Les jours complémentaires, parfois appelés sans-culottides, sont des jours ajoutés au calendrier républicain, qui ne compte que 360 jours réguliers, afin d'atteindre le nombre de 365 ¼ jours, qui correspond à la durée de l'année solaire. Ils sont au nombre de cinq, six les années bissextiles.
Principe
Le calendrier républicain se divise en décades de dix jours —qui remplacent les semaines— au nombre de 3 par mois. Ces 12 mois de 30 jours donnent un total de 360 jours seulement, alors que l'année solaire (période de révolution de la Terre autour du Soleil, proche de l'année tropique) en fait 365. Pour remédier au problème, il est décidé d'ajouter 5 jours supplémentaires à l'année, 6 les années bissextiles[1].
Ces jours complémentaires sont placés après le dernier mois de l'année, fructidor[2], afin de faire correspondre le jour de l'an avec le passage de l'équinoxe d'automne au méridien de Paris. Ces 5 ou 6 jours sont chômés.

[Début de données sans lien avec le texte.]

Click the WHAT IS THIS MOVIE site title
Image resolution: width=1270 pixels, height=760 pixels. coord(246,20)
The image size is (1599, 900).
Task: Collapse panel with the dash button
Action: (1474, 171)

Nom des jours complémentaires
Initialement nommés sans-culottides (par référence aux sans-culottes) par le décret du 4 frimairean II, les jours ajoutés sont rapidement rebaptisés jours complémentaires par un nouveau décret du 7 fructidoran III. Mais avant même leur changement de nom, on rencontre des textes, signés ces jours-là, notamment des actes d'état civil de la fin de l'an II et de l'an III, portant la mention «tel jour complémentaire de l'an deuxième (troisième) de la République française».